After reading the info above, there are a few clarification questions that need answering. You state that your papa's GF has an American passport. Was she born in he Philippines, married to an American, became a US Citizen, became widowed while living in the USA or did her American father marry her mother and by right of her parent's marrying became a US citizen with all rights thereto? According to your statements, your papa's GF has dual citizenship. As far as getting married it is cheaper to do in the Philippines than in the UK or USA. More will come later with your response.


----------



## chabett (Aug 16, 2015)

Hi JimnNila143 

Yes indeed, she was born in the Philippines, married to an American, became a US Citizen, became widowed while living in the USA. And moved back to Philippines, although she has children living there, as it was less expensive to live. It seems that Dad and his partner want to settle in the UK - in an ideal world to them. I know it would be a lot simpler to live in the Philippines. Cheers, L.


----------



## JimnNila143 (Jul 23, 2013)

*Marriage and immigrating*



chabett said:


> Hi JimnNila143
> 
> Yes indeed, she was born in the Philippines, married to an American, became a US Citizen, became widowed while living in the USA. And moved back to Philippines, although she has children living there, as it was less expensive to live. It seems that Dad and his partner want to settle in the UK - in an ideal world to them. I know it would be a lot simpler to live in the Philippines.
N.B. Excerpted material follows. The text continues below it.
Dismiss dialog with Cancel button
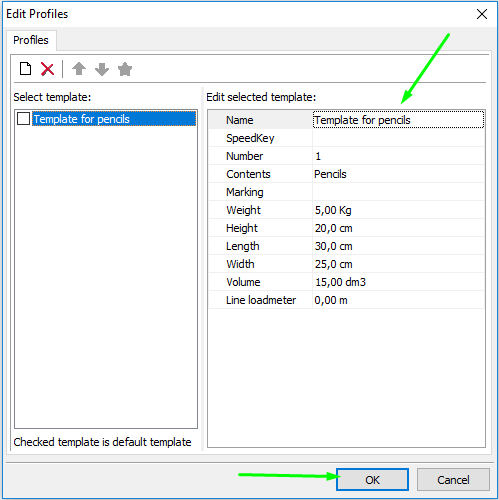 [453, 480]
Cheers, L.


There is going to be quite a lot of documents necessary to immigrate a foreigner to the UK and it will take a lot of time, money and patience. As far as getting married it can be accomplished within 4 weeks time Deal only with the marriage license bureau and no other agency, the marriage license/contract is good for 120 days.

For immigration, go to the UK Embassy website and start to compile all documents. She will go through a medical exam and an interview at the UK Embassy in Manila. Both of these are expensive. I am sure there are income requirements to live in the UK and they must be met.


----------



## ragbone13 (Jun 17, 2015)

JimnNila143 said:


> There is going to be quite a lot of documents necessary to immigrate a foreigner to the UK and it will take a lot of time, money and patience. As far as getting married it can be accomplished within 4 weeks time Deal only with the marriage license bureau and no other agency, the marriage license/contract is good for 120 days.
> 
> For immigration, go to the UK Embassy website and start to compile all documents. She will go through a medical exam and an interview at the UK Embassy in Manila. Both of these are expensive. I am sure there are income requirements to live in the UK and they must be met.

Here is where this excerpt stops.